--- ESERCIZI PROPOSTI ---
• A. Riproduca fedelmente il passo dell'articolo su Silvio Fauner che comincia con le parole "Di primo acchito" e si chiude dopo le parole "ci sono tutte.".
• B. Riprenda l'articolo su Silvio Fauner e ne scriva il seguito a partire dall'ultima frase riportata.

Silvio Fauner: un campione olimpico ospite del ritiro sezionale

Arbitrare una partita di calcio e competere in una staffetta di sci di fondo.
Di primo acchito si potrebbe pensare che sia come comparare le mele con le pere, ma ragionandoci bene forse non è così: un team di persone che lavorano individualmente per raggiungere un obiettivo comune, una serie di frazioni di gara percorse a 1000… le similitudini ci sono tutte.

Ed a pensarla allo stesso modo è anche Silvio Fauner, campione olimpico della staffetta 4x10 km di sci di fondo a Lillehammer 1994 che la sezione di Maniago ha avuto l’onore di ospitare durante il proprio raduno precampionato svoltosi proprio in casa dell’atleta di Sappada.

Mantenendo come punto cardine la famosa vittoria del ’94, vi è stato modo di trattare tutti quegli aspetti mentali e psicologici che hanno permesso ad un ragazzino di un piccolo paese di montagna di arrivare in vetta allo sci nordico mondiale, partendo da quella voglia di divertirsi che ha contraddistinto i primi anni sugli sci con gli amici e che è sempre stata la vera benzina dello sciatore sappadino, passando poi per lo spirito di sacrificio caratterizzante l’inizio della carriera e concludendo con la fame di soddisfazione soprattutto personale, che ha sempre prevalso su quello che volevano gli altri.

--- DATI FORNITI ---
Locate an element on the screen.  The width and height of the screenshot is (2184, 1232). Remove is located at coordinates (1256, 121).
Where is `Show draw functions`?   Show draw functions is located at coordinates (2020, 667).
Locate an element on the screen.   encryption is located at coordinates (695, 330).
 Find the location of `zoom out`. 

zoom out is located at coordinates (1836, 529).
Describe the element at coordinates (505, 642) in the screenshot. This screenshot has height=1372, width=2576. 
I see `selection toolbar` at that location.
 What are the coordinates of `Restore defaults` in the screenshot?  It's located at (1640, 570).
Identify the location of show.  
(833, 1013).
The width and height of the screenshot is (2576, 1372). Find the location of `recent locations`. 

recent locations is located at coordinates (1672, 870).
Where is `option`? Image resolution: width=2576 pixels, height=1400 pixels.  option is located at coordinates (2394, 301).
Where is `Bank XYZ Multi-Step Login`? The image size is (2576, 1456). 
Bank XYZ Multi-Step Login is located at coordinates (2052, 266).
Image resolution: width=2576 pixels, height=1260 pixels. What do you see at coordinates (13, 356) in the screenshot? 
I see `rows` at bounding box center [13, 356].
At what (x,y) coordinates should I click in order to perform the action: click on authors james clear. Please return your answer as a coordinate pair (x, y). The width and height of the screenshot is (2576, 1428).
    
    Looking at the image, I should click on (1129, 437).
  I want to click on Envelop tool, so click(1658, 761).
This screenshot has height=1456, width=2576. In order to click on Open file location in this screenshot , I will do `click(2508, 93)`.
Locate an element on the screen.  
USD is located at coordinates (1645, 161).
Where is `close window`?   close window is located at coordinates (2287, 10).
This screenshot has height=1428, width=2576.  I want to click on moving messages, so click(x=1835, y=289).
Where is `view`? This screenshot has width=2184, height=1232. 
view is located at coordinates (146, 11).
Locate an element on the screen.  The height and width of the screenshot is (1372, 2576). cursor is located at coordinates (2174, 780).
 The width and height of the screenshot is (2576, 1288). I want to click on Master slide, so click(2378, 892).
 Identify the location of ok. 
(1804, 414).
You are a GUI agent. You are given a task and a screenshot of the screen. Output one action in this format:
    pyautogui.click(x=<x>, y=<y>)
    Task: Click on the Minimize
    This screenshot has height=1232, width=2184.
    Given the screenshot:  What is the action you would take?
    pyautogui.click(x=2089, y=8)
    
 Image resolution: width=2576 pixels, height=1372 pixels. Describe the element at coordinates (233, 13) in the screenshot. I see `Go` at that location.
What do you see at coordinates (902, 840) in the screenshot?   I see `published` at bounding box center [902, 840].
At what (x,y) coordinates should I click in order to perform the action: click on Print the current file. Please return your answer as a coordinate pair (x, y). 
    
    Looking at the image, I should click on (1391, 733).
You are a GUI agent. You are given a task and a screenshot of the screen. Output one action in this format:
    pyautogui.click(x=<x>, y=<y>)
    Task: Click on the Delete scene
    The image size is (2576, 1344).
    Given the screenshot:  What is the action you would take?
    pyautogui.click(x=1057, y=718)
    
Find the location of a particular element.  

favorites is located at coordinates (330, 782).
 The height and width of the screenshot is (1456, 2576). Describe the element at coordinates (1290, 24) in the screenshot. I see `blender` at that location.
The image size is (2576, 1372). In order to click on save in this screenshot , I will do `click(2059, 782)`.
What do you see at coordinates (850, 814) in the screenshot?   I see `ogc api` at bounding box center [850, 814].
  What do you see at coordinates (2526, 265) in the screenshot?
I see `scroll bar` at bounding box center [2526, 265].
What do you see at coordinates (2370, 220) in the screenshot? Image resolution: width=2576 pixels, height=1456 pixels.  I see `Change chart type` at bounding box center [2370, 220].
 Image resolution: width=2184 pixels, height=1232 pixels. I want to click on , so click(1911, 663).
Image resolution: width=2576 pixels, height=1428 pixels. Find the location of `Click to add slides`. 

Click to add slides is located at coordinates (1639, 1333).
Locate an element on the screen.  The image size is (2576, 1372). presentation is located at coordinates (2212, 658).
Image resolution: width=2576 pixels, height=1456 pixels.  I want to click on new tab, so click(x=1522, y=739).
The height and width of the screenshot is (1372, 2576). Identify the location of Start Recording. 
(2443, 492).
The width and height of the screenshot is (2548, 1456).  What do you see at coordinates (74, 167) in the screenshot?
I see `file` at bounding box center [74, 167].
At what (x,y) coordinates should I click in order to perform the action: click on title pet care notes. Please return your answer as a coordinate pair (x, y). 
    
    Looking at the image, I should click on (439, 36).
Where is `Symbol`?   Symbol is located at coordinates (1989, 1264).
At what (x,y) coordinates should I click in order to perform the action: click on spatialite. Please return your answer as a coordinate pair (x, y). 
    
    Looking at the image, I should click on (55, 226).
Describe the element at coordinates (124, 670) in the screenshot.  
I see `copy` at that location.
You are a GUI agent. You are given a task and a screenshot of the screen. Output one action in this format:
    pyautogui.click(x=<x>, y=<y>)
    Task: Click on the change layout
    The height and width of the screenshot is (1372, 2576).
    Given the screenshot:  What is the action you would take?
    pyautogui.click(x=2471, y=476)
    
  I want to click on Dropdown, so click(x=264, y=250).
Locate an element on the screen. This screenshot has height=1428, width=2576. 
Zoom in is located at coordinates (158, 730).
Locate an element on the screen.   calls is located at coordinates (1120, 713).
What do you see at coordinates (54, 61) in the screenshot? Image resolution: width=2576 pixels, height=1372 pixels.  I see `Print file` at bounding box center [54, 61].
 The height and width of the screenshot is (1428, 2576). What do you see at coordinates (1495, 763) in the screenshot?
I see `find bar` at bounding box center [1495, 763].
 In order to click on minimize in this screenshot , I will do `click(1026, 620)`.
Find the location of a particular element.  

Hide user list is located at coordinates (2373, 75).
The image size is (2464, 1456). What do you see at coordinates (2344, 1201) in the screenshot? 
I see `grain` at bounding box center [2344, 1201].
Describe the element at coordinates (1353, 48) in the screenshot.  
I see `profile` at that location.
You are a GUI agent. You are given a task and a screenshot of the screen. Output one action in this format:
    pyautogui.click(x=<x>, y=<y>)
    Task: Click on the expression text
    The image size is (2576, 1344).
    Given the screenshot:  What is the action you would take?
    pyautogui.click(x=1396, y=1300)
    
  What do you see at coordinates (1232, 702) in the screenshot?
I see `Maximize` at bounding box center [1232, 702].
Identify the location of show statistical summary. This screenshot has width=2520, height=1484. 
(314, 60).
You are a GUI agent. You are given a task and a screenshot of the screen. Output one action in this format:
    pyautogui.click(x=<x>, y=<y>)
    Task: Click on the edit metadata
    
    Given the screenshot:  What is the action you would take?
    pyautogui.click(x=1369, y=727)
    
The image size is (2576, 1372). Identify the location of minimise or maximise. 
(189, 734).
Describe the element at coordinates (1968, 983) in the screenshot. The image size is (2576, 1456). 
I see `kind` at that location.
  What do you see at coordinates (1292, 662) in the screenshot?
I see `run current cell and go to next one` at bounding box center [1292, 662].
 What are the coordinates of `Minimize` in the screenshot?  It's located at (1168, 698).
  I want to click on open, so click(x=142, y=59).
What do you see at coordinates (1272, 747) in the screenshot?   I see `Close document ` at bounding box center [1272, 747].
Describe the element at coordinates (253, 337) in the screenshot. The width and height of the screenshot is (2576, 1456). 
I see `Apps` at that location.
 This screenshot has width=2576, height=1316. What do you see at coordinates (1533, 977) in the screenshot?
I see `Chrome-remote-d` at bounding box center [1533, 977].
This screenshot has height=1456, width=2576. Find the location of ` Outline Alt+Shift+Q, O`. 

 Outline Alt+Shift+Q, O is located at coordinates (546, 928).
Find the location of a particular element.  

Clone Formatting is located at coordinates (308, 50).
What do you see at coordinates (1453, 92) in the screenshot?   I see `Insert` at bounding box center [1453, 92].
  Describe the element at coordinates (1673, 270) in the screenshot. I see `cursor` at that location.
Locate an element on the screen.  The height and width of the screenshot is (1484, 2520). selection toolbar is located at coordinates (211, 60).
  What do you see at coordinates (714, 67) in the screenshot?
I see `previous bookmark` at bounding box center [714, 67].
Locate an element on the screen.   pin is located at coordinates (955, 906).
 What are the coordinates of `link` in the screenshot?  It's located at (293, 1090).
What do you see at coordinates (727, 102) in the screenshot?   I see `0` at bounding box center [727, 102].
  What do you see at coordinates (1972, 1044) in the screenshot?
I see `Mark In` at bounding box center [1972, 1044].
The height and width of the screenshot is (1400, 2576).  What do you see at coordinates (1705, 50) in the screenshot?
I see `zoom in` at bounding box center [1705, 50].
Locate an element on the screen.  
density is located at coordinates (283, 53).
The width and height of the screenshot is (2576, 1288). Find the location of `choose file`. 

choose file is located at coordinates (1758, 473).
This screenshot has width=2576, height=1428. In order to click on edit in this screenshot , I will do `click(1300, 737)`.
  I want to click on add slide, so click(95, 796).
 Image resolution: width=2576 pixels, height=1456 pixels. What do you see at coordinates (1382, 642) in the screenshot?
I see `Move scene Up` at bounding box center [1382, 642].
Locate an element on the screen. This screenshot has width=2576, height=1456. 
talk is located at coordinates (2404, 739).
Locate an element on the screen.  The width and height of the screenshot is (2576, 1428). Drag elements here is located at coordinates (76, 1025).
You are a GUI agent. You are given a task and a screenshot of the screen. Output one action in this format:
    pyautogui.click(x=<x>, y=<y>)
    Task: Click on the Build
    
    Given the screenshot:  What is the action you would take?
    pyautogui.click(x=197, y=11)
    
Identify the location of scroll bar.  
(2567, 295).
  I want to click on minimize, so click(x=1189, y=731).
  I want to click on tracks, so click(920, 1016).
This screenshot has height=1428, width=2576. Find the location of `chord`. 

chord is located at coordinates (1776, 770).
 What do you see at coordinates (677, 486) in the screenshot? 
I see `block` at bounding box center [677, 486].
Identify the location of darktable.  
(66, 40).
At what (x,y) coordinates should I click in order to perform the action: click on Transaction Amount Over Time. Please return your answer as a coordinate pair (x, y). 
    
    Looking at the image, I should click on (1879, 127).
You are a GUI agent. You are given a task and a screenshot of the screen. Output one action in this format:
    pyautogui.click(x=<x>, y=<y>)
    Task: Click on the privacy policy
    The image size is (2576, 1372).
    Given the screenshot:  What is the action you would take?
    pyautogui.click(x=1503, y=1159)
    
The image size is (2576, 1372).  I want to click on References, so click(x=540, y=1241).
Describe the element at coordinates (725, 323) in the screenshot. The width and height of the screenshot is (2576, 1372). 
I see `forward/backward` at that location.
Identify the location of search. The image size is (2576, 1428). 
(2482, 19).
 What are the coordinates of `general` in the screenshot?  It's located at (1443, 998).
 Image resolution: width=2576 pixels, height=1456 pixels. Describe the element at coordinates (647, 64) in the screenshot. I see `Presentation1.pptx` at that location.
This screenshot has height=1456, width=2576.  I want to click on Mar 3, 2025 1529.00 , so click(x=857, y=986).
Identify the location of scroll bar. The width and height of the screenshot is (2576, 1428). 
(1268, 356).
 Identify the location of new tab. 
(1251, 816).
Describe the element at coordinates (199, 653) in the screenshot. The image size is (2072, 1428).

--- RISPOSTE AI COMPITI ---
• A.
Di primo acchito si potrebbe pensare che sia come comparare le mele con le pere, ma ragionandoci bene forse non è così: un team di persone che lavorano individualmente per raggiungere un obiettivo comune, una serie di frazioni di gara percorse a 1000… le similitudini ci sono tutte.

• B.
Non è mancata infine la possibilità di trattare il tema del lavoro di squadra e di come anche nello sci di fondo a staffetta, così come nell’arbitraggio, sia fondamentale durante e fuori la gara: in quei minuti ogni membro del team è solo, ma se tutti non sono preparati e non competono per un obiettivo comune questo poi sarà molto difficile da raggiungere, che sia un oro da conquistare o una partita di calcio da arbitrare nel migliore dei modi.

Un sentito ringraziamento quindi a Silvio Fauner per la propria disponibilità da parte degli arbitri della sezione di Maniago!